The barrels, containing roughly 2.5 tons of natural uranium, were found several miles from the warehouse where they were previously stored, the Libyan National Army said in a statement.

The group, which is led by renegade Libyan commander Khalifa Hifter, also released a video of a worker counting what it said were barrels of uranium in the desert in southern Libya.

The IAEA said that its inspectors discovered on Tuesday that 10 drums of natural uranium, in the form of uranium ore concentrate, were missing when they visited an unnamed site outside Libyan government control.

The drums “were not present as previously declared at a location in the state of Libya,” the Vienna-based agency said in an emailed statement Thursday.

That form of uranium “poses little radiation hazard, but it requires safe handling,” the agency said, but it added that the uranium could pose “a radiological risk, as well as nuclear security concerns.”

An armed group from neighboring Chad may have raided the warehouse and taken the barrels hoping they might contain weapons or ammunition, said the head of the LNA’s media unit, Khaled Mahjoub, Reuters Reported,

Libya has been rocked by instability since a 2011 uprising and subsequent NATO intervention led to the overthrow of the government of Moammar Gaddafi. The country has been split since 2014, with competing administrations in the east and west supported by various international backers.

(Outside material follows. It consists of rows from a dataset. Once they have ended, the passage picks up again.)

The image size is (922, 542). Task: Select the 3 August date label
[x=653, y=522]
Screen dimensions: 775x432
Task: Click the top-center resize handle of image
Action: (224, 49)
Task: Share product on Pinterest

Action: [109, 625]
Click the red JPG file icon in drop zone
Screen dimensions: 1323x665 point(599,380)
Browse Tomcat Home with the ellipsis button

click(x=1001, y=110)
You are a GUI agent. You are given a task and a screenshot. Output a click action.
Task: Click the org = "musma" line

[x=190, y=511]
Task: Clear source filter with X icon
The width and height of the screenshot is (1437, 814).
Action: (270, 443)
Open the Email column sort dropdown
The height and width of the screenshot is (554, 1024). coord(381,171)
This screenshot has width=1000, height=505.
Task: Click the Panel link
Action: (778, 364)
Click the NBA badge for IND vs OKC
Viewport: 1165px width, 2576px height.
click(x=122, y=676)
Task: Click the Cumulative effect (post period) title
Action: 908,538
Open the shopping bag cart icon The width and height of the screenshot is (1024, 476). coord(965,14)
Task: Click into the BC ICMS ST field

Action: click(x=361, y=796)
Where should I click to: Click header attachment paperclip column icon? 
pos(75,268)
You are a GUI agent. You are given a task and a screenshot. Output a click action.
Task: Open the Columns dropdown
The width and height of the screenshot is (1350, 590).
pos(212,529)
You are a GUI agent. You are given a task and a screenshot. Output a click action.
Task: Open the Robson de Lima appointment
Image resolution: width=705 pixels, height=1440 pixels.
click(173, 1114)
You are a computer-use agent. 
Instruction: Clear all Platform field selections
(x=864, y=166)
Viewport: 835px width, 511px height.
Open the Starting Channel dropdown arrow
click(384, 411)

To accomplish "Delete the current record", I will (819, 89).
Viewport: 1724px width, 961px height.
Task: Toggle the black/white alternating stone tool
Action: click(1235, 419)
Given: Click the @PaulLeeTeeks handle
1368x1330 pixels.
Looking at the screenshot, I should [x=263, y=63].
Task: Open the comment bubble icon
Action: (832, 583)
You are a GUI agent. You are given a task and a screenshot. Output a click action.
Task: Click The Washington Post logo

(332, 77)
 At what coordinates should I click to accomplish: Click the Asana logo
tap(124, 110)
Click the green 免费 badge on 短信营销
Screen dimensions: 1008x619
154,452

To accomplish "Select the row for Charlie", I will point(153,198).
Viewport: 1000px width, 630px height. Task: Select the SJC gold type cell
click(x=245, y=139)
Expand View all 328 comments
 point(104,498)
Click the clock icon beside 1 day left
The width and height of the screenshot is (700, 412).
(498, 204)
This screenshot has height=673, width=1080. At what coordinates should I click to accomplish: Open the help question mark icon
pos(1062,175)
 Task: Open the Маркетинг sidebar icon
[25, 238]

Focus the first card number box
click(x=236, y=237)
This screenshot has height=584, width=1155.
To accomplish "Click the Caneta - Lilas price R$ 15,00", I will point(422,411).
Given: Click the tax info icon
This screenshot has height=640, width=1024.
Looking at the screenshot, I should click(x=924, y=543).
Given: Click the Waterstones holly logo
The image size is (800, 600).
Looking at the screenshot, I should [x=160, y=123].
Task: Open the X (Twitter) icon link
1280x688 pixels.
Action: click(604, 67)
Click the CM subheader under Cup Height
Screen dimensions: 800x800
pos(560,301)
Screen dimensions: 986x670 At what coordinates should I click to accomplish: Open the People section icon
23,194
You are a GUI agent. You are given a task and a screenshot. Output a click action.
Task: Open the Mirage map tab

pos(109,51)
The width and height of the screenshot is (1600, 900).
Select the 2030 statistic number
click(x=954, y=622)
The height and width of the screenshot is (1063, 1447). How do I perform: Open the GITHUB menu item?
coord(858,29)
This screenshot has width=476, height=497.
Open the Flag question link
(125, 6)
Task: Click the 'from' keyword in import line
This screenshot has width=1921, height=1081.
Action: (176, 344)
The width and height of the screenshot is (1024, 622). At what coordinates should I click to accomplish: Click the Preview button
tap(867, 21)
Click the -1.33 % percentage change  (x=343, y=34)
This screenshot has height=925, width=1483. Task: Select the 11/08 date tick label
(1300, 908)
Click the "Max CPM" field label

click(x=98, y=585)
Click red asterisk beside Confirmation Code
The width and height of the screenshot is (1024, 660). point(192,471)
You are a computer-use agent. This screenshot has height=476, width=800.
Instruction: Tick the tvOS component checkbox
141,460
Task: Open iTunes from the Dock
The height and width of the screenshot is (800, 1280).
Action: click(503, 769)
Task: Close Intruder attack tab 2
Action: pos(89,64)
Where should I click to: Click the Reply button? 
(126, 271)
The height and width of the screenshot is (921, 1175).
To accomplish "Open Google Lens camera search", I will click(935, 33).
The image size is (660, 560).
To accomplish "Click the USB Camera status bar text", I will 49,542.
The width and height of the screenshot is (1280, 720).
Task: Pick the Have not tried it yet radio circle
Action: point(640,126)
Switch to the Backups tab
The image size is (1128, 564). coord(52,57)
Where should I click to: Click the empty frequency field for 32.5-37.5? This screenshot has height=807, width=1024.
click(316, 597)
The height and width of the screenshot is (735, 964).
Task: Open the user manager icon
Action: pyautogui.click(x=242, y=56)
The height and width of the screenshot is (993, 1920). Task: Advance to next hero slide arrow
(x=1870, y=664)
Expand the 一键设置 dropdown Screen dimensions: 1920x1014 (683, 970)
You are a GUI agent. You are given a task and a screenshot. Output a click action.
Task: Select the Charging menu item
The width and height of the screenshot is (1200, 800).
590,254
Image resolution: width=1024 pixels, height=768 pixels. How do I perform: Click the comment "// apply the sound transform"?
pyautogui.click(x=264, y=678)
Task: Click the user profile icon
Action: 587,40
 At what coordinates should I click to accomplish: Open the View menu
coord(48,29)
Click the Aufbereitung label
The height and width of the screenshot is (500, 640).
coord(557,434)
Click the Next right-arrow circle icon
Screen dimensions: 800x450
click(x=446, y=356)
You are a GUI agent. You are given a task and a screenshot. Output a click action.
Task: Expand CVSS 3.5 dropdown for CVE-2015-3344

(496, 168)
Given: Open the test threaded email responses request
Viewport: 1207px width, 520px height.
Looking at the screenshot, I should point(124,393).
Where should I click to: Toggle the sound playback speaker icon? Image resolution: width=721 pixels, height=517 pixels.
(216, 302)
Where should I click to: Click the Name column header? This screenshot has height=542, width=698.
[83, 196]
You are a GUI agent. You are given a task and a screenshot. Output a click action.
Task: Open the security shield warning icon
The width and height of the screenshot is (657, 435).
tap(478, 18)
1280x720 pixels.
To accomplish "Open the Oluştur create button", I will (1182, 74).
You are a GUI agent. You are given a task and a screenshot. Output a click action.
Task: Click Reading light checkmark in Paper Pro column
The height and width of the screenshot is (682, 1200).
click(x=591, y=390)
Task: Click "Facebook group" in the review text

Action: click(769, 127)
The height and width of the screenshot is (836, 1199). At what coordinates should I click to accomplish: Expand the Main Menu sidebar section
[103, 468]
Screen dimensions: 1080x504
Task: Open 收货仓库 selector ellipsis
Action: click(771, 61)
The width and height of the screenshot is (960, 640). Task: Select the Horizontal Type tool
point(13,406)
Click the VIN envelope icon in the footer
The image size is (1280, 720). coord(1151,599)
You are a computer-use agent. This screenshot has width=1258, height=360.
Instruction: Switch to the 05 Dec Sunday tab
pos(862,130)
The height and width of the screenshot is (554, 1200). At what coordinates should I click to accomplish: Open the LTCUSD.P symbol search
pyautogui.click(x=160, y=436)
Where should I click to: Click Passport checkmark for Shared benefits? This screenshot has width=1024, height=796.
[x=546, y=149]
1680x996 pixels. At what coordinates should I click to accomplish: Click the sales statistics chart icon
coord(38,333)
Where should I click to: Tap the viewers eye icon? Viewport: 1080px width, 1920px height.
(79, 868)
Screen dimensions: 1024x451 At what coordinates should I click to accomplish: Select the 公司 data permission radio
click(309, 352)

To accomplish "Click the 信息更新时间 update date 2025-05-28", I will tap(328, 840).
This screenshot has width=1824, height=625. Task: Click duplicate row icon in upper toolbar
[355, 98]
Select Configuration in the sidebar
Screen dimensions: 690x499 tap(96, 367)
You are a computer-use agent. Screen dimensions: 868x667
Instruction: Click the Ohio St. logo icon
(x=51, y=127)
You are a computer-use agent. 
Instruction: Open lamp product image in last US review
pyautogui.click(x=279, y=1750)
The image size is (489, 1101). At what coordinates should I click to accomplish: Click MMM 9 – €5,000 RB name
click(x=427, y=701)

The rise and fall of Libyan leader Moammar Gaddafi

While natural uranium cannot be immediately used for nuclear energy or weapons, with the right knowledge and resources each ton can be refined to 12 pounds of weapons-grade material over time, according to the Associated Press,

This isn’t the first case of missing radioactive items: In February, officials in Western Australia recovered a tiny but dangerous radioactive capsule after an urgent search lasting almost a week. More recently, the Texas Department of State Health Services said an industrial camera containing radioactive material had gone missing — but it noted that the material is sealed and said the risk of exposure is “very low.”